Where are their gifts? Administratively gifted folks can organize events or run leagues. Mercy gifted folks can visit people.
We have come to realize that not assisting our church members to develop a connection point into an authentic relationship is simply not providing good leadership.
Chapter 7 and 8: Implementing CBSE
Chapter 7 and 8 map out how to make such philosophical changes in implementing Community Based servant evangelism.
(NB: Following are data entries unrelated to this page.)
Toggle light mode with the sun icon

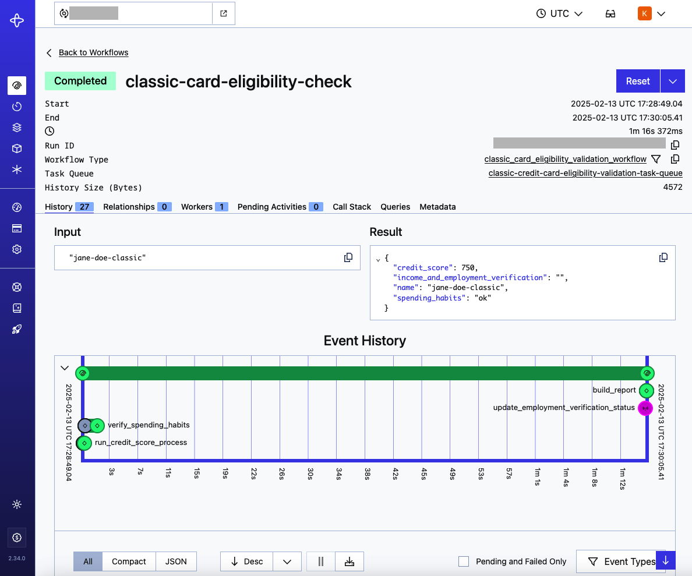tap(17, 504)
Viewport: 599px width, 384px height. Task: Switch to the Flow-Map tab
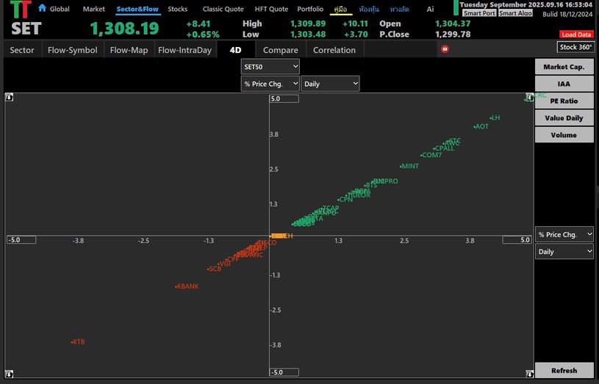129,50
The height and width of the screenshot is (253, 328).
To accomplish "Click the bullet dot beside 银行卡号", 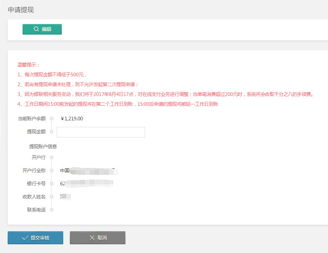I will [x=52, y=184].
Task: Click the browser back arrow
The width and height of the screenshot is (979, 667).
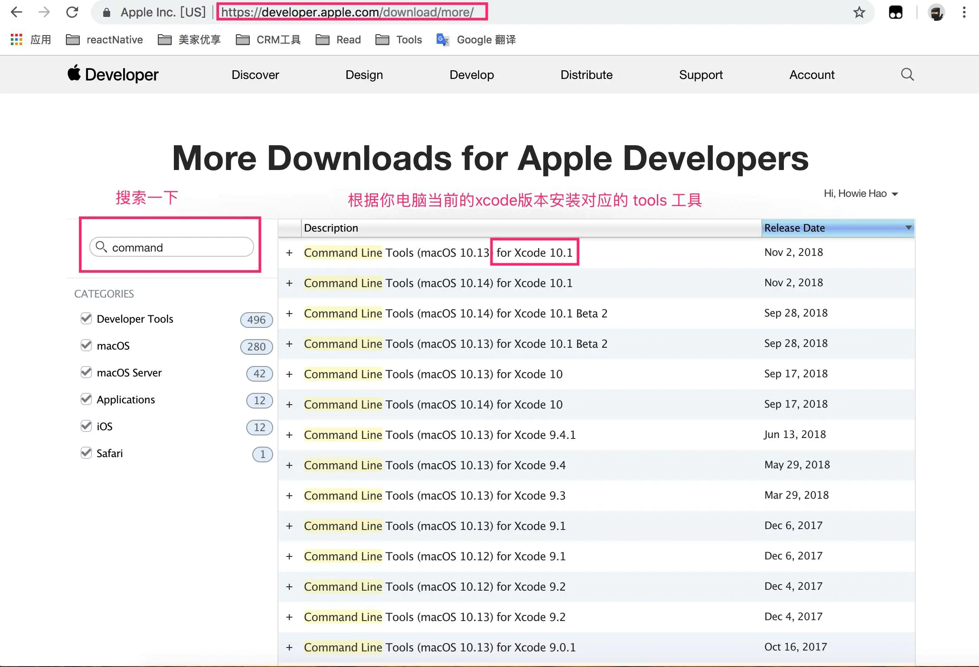Action: (x=16, y=12)
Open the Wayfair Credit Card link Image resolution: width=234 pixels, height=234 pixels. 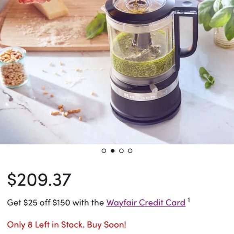146,203
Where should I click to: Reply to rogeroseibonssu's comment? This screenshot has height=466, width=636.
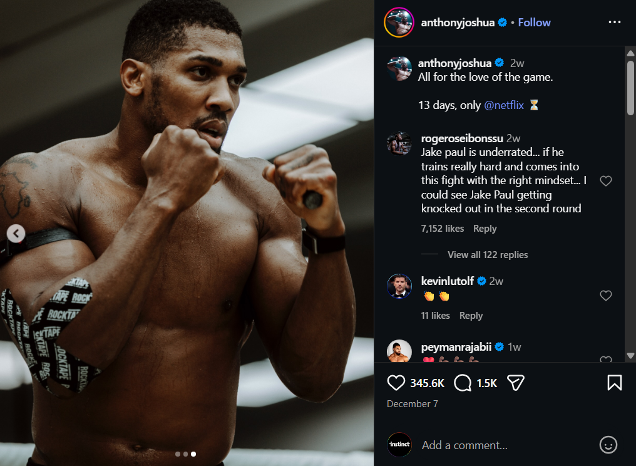click(485, 229)
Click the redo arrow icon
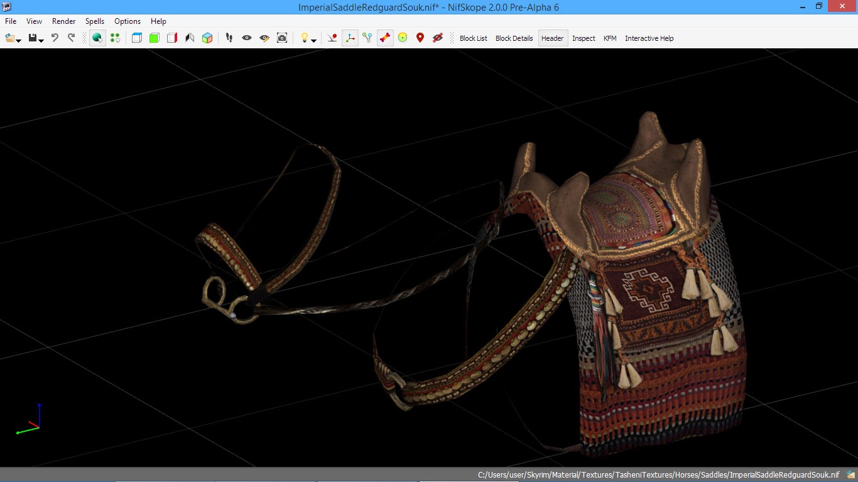Screen dimensions: 858x482 coord(71,38)

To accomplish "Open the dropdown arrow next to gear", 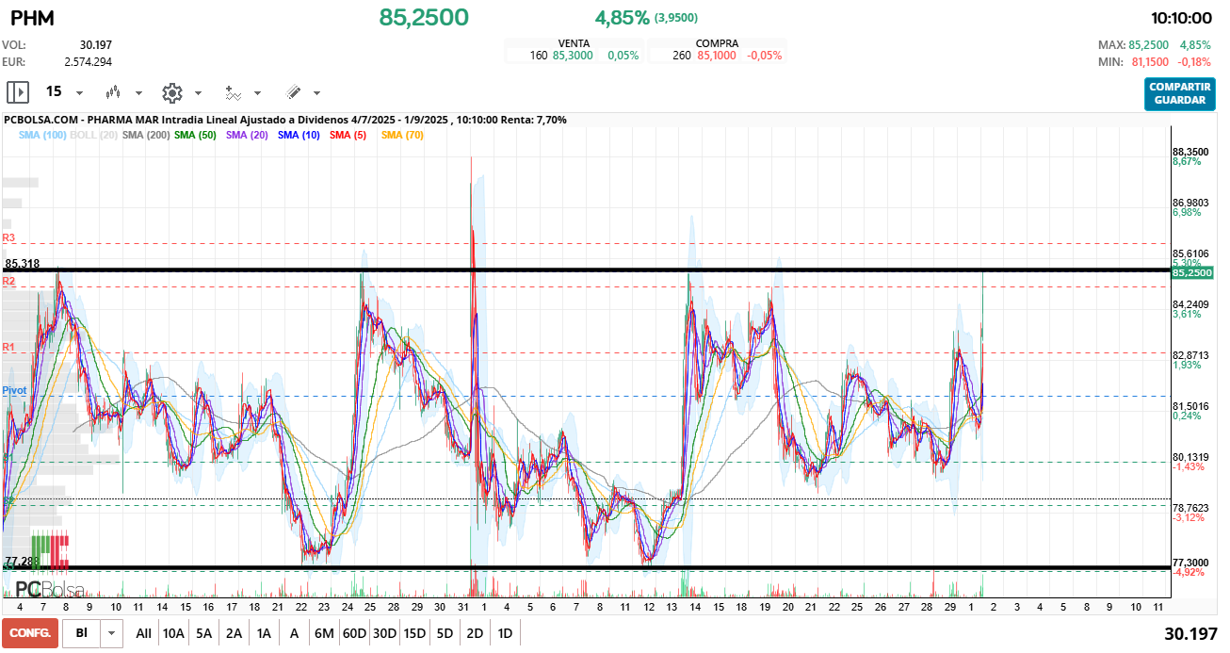I will (198, 93).
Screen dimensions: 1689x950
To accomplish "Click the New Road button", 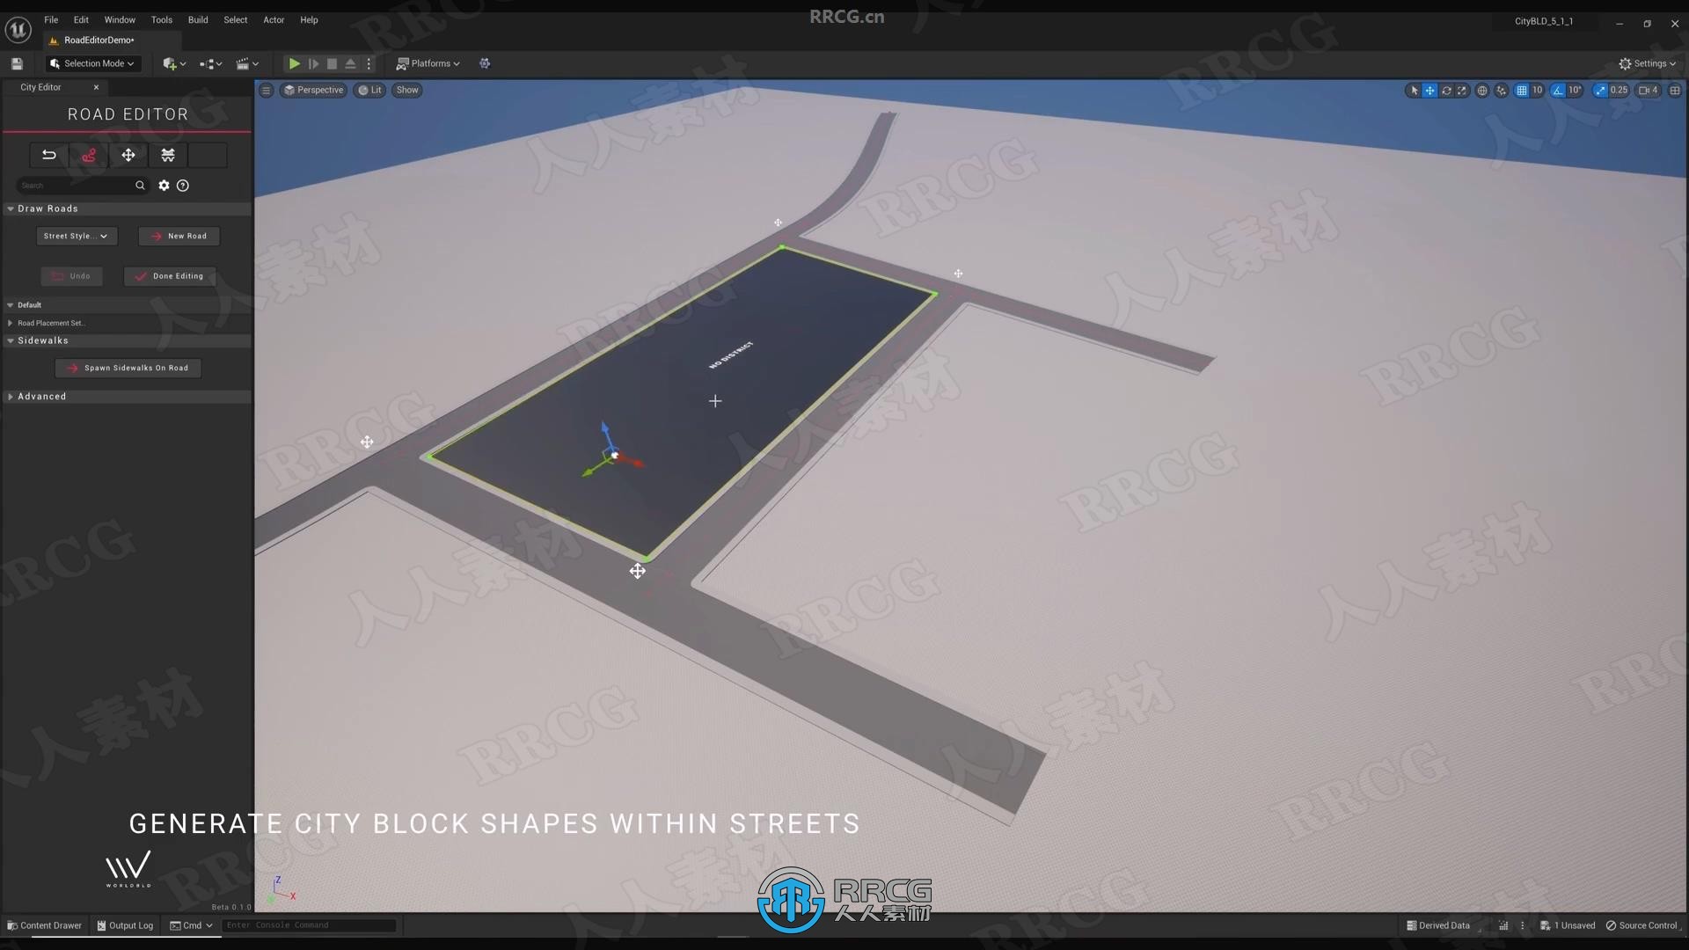I will pos(178,236).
The authors note that there are several books about systemically changing a congregation, and they note that their system works when followed.
The process is organic and leadership driven.
First four steps are for the pastor, the next two are are for the leadership, and the last 5 are how to make it public.
- Pray and read the Bible
- Church leadership must own the mission of “Love God and Love Others”
- Must be totally supported by the Senior Pastor and or Lead Pastor
- Enlist top / key church influencers
- Enlist a CBSE champion
- Enlist a CBSE leadership team
- Design a plan
- Provide training
- Cast the vision to your church
- Implement the plan
- Evaluate all aspects and correct
This list may seem generic in terms of changing systems, but the chapters tease them out more fully.
A Pastor’s Personal Prayer life
It strikes me how a pastor’s personal relationship with God is the root of this change, not only the pastors, but so also the rest of the leadership.
In a 2007 review of surveys of pastors,
two hundred seventy (270 or 26%) of pastors said they regularly had personal devotions and felt they were adequately fed spirituality.
Seven hundred fifty-six (756 or 72%) of the pastors we surveyed stated that they only studied the Bible when they were preparing for sermons or lessons.
If the root of systemic change in a church is found in a pastor’s personal relationship with God, then how can churches give their pastors time to nurture that relationship? From another study in the same report:
We found that 90% of pastors work more than 50 hours a week. One out of three pastors state that being in the ministry is clearly hazardous for their families. One out of three pastors felt totally burned out within the first five years of ministry.
Research from Crandall (see 5 phases of renewal from Turnaround and Beyond: A Hopeful Future for the Small Membership Church) indicates that personal renewal is the number one factor in successful turnaround in churches.
Research from Martha Gay Reese (Unbinding the Gospel: Real Life Evangelism (Real Life Evangelism Series) elevates the importance of prayer for a congregation to pick up and maintain an evangelistic passion.